EUA e América Latina: Doutrina Monroe 2.0
As intervenções militares e económicas dos EUA ao longo do século XX reforçaram a dependência latino-americana e consolidaram a hegemonia visível e invisível do país na região. Duzentos anos depois da Doutrina Monroe que, subvertida, abriu passo a esta estratégia de dominação, Donald Trump limpou-lhe o pó, demonstrando toda a intenção de reafirmar o poder de Washington no tal “pátio traseiro”. “O velho dominador está a renovar os mecanismos de hegemonia”, advertia há vários meses o Centro de Estudos Internacionais da Universidade Católica do Chile (CEIUC).
Não é uma manobra às cegas. Na últimas semanas, as operações navais norte-americanas no Caribe e no Atlântico Sul multiplicaram-se (nada inédito na estratégia de Trump para a região). Desde setembro, ataques militares a sete pequenas lanchas na Venezuela, supostamente de narcotraficantes (nunca comprovado), mataram pelo menos 32 pessoas. Os actos sem precedentes puseram o Caribe em estado de alerta, com mobilizações militares do regime de Maduro para fazer face a uma eventual invasão terrestre norte-americana, defendida nos EUA por alguns sectores.
A justificação dos actos como parte de uma “guerra contra a droga” em nome da “segurança hemisférica” não convence analistas e académicos, que vêem neste filme uma tentativa óbvia da Casa Branca de derrocar Maduro e de mergulhar nas escuras reservas de petróleo do país. “Os Estados Unidos já não são um parceiro fiável.
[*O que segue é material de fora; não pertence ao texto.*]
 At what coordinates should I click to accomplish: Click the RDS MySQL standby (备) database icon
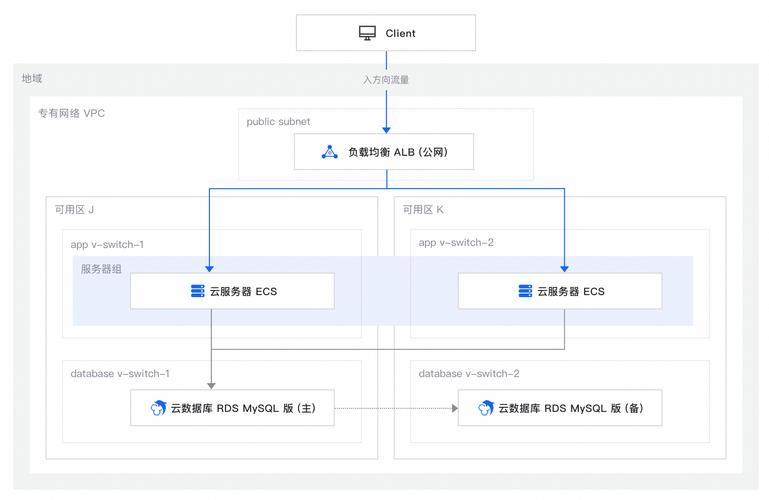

Se houvesse uma preocupação genuína com o narcotráfico, a política seria outra”, afirma o analista Michael Shifter.
A Venezuela é agora um grande laboratório da nova-velha política norte-americana na América Latina e os chapiscos do tubo de ensaio em ebulição queimam a região. Com a Colômbia, a tensão cresce de dia para dia. “Não queremos navios de guerra nos nossos mares, nem exércitos estrangeiros a patrulhar as nossas costas, sob o disfarce de cooperação”, disse o presidente Gustavo Petro. Para além da violação do espaço marítimo do seu país pelos EUA, o mandatário também denunciou o assassinato de um pescador colombiano durante um ataque das forças norte-americanas à lancha onde seguia. A embarcação estava avariada e à deriva.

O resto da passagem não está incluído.